[Collected data]
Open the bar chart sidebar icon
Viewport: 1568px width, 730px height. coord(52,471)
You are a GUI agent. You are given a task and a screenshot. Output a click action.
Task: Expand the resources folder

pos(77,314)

TASK BRIEF — Reproduce the data, keeping every line exactly the same.

THE COMPLETED TASK —
Open the bar chart sidebar icon
Viewport: 1568px width, 730px height. coord(52,471)
You are a GUI agent. You are given a task and a screenshot. Output a click action.
Task: Expand the resources folder

pos(77,314)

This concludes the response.